_WORK TO BE COMPLETED_. Would you copy out the whole listing exactly as given?

_DATASET_.
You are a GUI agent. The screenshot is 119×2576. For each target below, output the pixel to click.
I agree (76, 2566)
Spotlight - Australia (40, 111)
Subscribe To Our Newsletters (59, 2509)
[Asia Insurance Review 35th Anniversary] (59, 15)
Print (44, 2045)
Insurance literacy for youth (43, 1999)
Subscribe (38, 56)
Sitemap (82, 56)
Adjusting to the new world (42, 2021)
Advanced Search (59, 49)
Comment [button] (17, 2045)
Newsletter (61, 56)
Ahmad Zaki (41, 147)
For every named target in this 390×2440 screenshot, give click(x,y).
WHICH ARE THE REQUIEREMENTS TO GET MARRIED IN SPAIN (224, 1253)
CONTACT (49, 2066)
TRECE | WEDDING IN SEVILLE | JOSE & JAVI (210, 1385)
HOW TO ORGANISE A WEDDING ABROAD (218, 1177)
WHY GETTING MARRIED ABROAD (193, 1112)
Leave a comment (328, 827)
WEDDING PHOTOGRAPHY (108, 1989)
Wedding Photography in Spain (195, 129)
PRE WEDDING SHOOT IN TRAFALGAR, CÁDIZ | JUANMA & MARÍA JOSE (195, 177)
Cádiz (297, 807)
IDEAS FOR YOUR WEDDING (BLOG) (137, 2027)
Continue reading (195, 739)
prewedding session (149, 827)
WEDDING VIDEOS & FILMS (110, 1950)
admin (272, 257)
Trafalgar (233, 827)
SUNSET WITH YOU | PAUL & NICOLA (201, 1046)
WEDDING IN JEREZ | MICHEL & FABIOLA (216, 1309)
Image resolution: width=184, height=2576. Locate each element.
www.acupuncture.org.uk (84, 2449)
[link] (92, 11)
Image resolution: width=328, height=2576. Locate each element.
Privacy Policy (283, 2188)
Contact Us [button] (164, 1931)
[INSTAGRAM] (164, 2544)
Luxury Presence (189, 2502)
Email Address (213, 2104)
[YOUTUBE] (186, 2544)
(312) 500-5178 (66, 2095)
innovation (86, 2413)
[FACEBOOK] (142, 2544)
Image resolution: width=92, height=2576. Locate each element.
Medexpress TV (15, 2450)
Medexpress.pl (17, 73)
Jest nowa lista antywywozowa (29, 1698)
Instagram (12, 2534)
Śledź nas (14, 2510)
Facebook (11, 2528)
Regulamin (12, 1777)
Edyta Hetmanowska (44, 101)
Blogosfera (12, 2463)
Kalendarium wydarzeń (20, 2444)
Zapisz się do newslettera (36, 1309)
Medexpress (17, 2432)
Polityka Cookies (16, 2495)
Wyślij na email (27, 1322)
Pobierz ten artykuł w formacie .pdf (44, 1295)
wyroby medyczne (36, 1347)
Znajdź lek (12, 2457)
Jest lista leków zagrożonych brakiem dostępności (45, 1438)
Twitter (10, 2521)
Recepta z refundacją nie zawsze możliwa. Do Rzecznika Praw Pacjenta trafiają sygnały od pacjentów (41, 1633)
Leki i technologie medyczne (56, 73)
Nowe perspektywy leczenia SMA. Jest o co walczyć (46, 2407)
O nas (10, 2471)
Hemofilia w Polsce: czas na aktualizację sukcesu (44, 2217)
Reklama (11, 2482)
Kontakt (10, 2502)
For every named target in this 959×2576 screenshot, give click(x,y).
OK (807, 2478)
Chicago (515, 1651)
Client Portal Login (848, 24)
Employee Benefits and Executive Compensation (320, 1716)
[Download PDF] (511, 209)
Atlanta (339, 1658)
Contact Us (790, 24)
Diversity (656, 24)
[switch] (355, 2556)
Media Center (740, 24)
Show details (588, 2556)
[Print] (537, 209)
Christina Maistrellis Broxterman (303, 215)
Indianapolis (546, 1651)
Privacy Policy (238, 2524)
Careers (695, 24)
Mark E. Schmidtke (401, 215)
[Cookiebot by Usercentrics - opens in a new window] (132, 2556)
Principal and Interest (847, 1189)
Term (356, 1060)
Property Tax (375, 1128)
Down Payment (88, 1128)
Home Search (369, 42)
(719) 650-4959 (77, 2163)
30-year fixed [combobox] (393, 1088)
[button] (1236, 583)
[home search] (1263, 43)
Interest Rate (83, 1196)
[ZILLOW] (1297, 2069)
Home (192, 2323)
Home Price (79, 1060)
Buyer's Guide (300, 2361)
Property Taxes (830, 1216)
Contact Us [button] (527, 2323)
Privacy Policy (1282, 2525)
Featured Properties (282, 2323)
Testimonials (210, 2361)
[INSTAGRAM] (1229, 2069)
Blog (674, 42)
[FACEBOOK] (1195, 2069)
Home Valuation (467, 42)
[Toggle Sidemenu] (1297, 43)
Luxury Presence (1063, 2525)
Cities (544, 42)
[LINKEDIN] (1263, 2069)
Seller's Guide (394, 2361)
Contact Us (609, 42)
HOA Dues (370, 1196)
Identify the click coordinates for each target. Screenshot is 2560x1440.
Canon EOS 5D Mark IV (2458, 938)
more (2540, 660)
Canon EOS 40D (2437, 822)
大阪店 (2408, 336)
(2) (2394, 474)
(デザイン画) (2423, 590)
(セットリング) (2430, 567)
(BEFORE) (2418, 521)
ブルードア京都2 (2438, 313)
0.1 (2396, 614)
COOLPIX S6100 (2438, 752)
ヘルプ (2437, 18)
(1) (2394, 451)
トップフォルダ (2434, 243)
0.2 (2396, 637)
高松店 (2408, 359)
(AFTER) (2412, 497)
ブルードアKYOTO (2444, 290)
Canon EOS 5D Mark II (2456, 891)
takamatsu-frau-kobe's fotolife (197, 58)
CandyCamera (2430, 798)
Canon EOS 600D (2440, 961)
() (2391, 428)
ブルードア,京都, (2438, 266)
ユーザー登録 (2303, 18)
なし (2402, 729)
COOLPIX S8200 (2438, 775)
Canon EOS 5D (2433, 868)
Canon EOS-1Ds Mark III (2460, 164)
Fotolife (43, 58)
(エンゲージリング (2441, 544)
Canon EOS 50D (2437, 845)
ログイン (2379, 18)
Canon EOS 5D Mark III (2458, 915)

_OUTPUT_.
You are a GUI agent. The screenshot is 119×2576. For each target below, output the pixel to click.
I agree (76, 2566)
Spotlight - Australia (40, 111)
Subscribe To Our Newsletters (59, 2509)
[Asia Insurance Review 35th Anniversary] (59, 15)
Print (44, 2045)
Insurance literacy for youth (43, 1999)
Subscribe (38, 56)
Sitemap (82, 56)
Adjusting to the new world (42, 2021)
Advanced Search (59, 49)
Comment [button] (17, 2045)
Newsletter (61, 56)
Ahmad Zaki (41, 147)
For every named target in this 390×2440 screenshot, give click(x,y).
WHICH ARE THE REQUIEREMENTS TO GET MARRIED IN SPAIN (224, 1253)
CONTACT (49, 2066)
TRECE | WEDDING IN SEVILLE | JOSE & JAVI (210, 1385)
HOW TO ORGANISE A WEDDING ABROAD (218, 1177)
WHY GETTING MARRIED ABROAD (193, 1112)
Leave a comment (328, 827)
WEDDING PHOTOGRAPHY (108, 1989)
Wedding Photography in Spain (195, 129)
PRE WEDDING SHOOT IN TRAFALGAR, CÁDIZ | JUANMA & MARÍA JOSE (195, 177)
Cádiz (297, 807)
IDEAS FOR YOUR WEDDING (BLOG) (137, 2027)
Continue reading (195, 739)
prewedding session (149, 827)
WEDDING VIDEOS & FILMS (110, 1950)
admin (272, 257)
Trafalgar (233, 827)
SUNSET WITH YOU | PAUL & NICOLA (201, 1046)
WEDDING IN JEREZ | MICHEL & FABIOLA (216, 1309)
Image resolution: width=184, height=2576. Locate each element.
www.acupuncture.org.uk (84, 2449)
[link] (92, 11)
Image resolution: width=328, height=2576. Locate each element.
Privacy Policy (283, 2188)
Contact Us [button] (164, 1931)
[INSTAGRAM] (164, 2544)
Luxury Presence (189, 2502)
Email Address (213, 2104)
[YOUTUBE] (186, 2544)
(312) 500-5178 (66, 2095)
innovation (86, 2413)
[FACEBOOK] (142, 2544)
Image resolution: width=92, height=2576. Locate each element.
Medexpress TV (15, 2450)
Medexpress.pl (17, 73)
Jest nowa lista antywywozowa (29, 1698)
Instagram (12, 2534)
Śledź nas (14, 2510)
Facebook (11, 2528)
Regulamin (12, 1777)
Edyta Hetmanowska (44, 101)
Blogosfera (12, 2463)
Kalendarium wydarzeń (20, 2444)
Zapisz się do newslettera (36, 1309)
Medexpress (17, 2432)
Polityka Cookies (16, 2495)
Wyślij na email (27, 1322)
Pobierz ten artykuł w formacie .pdf (44, 1295)
wyroby medyczne (36, 1347)
Znajdź lek (12, 2457)
Jest lista leków zagrożonych brakiem dostępności (45, 1438)
Twitter (10, 2521)
Recepta z refundacją nie zawsze możliwa. Do Rzecznika Praw Pacjenta trafiają sygnały od pacjentów (41, 1633)
Leki i technologie medyczne (56, 73)
Nowe perspektywy leczenia SMA. Jest o co walczyć (46, 2407)
O nas (10, 2471)
Hemofilia w Polsce: czas na aktualizację sukcesu (44, 2217)
Reklama (11, 2482)
Kontakt (10, 2502)
For every named target in this 959×2576 screenshot, give click(x,y).
OK (807, 2478)
Chicago (515, 1651)
Client Portal Login (848, 24)
Employee Benefits and Executive Compensation (320, 1716)
[Download PDF] (511, 209)
Atlanta (339, 1658)
Contact Us (790, 24)
Diversity (656, 24)
[switch] (355, 2556)
Media Center (740, 24)
Show details (588, 2556)
[Print] (537, 209)
Christina Maistrellis Broxterman (303, 215)
Indianapolis (546, 1651)
Privacy Policy (238, 2524)
Careers (695, 24)
Mark E. Schmidtke (401, 215)
[Cookiebot by Usercentrics - opens in a new window] (132, 2556)
Principal and Interest (847, 1189)
Term (356, 1060)
Property Tax (375, 1128)
Down Payment (88, 1128)
Home Search (369, 42)
(719) 650-4959 (77, 2163)
30-year fixed [combobox] (393, 1088)
[button] (1236, 583)
[home search] (1263, 43)
Interest Rate (83, 1196)
[ZILLOW] (1297, 2069)
Home (192, 2323)
Home Price (79, 1060)
Buyer's Guide (300, 2361)
Property Taxes (830, 1216)
Contact Us [button] (527, 2323)
Privacy Policy (1282, 2525)
Featured Properties (282, 2323)
Testimonials (210, 2361)
[INSTAGRAM] (1229, 2069)
Blog (674, 42)
[FACEBOOK] (1195, 2069)
Home Valuation (467, 42)
[Toggle Sidemenu] (1297, 43)
Luxury Presence (1063, 2525)
Cities (544, 42)
[LINKEDIN] (1263, 2069)
Seller's Guide (394, 2361)
Contact Us (609, 42)
HOA Dues (370, 1196)
Identify the click coordinates for each target. Screenshot is 2560x1440.
Canon EOS 5D Mark IV (2458, 938)
more (2540, 660)
Canon EOS 40D (2437, 822)
大阪店 (2408, 336)
(2) (2394, 474)
(デザイン画) (2423, 590)
(セットリング) (2430, 567)
(BEFORE) (2418, 521)
ブルードア京都2 (2438, 313)
0.1 (2396, 614)
COOLPIX S6100 (2438, 752)
ヘルプ (2437, 18)
(1) (2394, 451)
トップフォルダ (2434, 243)
0.2 (2396, 637)
高松店 (2408, 359)
(AFTER) (2412, 497)
ブルードアKYOTO (2444, 290)
Canon EOS 5D Mark II (2456, 891)
takamatsu-frau-kobe's fotolife (197, 58)
CandyCamera (2430, 798)
Canon EOS 600D (2440, 961)
() (2391, 428)
ブルードア,京都, (2438, 266)
ユーザー登録 (2303, 18)
なし (2402, 729)
COOLPIX S8200 (2438, 775)
Canon EOS 5D (2433, 868)
Canon EOS-1Ds Mark III (2460, 164)
Fotolife (43, 58)
(エンゲージリング (2441, 544)
Canon EOS 50D (2437, 845)
ログイン (2379, 18)
Canon EOS 5D Mark III (2458, 915)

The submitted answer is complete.